In the entries below, copy out word for word everything from the line containing "Identify the location of tree-item: Setup1." down to the line containing "coordinates (674, 132).", including both of those lines.

=== Section Start ===

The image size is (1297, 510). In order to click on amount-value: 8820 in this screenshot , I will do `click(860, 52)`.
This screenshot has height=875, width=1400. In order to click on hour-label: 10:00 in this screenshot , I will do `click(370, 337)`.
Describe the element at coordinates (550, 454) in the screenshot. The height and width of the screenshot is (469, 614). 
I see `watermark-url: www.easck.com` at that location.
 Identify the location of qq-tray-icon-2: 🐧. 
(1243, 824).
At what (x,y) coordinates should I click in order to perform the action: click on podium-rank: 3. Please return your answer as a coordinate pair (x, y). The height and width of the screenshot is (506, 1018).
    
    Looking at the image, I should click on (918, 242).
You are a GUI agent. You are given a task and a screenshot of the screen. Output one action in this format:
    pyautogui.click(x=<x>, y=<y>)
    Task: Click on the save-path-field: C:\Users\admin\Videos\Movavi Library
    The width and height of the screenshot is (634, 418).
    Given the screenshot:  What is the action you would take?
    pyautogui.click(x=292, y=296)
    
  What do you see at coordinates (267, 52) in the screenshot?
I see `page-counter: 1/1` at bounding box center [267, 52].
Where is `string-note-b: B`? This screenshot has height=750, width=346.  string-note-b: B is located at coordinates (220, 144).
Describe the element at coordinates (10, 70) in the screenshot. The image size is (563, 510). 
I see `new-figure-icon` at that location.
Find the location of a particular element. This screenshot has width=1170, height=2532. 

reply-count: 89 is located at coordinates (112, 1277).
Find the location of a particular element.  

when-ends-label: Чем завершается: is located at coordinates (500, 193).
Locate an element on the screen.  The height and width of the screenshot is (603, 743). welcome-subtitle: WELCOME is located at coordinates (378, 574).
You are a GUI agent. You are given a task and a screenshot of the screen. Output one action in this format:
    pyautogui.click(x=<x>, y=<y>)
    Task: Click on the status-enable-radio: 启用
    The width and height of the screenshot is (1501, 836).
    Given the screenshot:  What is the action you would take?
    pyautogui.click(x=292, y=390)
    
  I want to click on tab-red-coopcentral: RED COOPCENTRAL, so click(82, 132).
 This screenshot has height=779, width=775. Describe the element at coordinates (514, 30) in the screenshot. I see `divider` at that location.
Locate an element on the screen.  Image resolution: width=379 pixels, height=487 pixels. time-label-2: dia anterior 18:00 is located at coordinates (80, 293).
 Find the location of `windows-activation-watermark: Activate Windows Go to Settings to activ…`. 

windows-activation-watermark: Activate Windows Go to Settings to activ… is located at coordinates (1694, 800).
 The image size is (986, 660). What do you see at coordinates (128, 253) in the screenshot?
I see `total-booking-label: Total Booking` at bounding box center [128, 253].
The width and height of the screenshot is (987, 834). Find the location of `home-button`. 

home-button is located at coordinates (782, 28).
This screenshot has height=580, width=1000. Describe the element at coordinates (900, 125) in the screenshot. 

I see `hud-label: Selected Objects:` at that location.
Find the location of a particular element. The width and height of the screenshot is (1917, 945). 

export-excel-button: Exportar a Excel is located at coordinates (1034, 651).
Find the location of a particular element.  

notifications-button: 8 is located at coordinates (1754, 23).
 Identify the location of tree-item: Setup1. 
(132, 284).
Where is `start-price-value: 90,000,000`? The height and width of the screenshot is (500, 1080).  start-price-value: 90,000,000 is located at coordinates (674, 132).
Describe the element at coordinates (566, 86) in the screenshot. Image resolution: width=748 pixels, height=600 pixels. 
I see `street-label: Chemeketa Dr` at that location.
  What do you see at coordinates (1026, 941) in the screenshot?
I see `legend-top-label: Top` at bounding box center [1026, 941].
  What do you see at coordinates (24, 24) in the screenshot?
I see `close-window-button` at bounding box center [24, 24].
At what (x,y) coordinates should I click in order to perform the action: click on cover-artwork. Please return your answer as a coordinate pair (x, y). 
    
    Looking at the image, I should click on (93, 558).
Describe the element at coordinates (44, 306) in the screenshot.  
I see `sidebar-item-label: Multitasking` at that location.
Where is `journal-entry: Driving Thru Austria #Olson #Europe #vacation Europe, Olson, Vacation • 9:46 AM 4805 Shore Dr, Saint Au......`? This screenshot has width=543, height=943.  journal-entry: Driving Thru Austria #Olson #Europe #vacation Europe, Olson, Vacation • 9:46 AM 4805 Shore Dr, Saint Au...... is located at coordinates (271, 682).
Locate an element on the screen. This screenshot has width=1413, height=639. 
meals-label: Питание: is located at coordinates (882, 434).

=== Section End ===

Task result:
 Identify the location of tree-item: Setup1. 
(132, 284).
Where is `start-price-value: 90,000,000`? The height and width of the screenshot is (500, 1080).  start-price-value: 90,000,000 is located at coordinates (674, 132).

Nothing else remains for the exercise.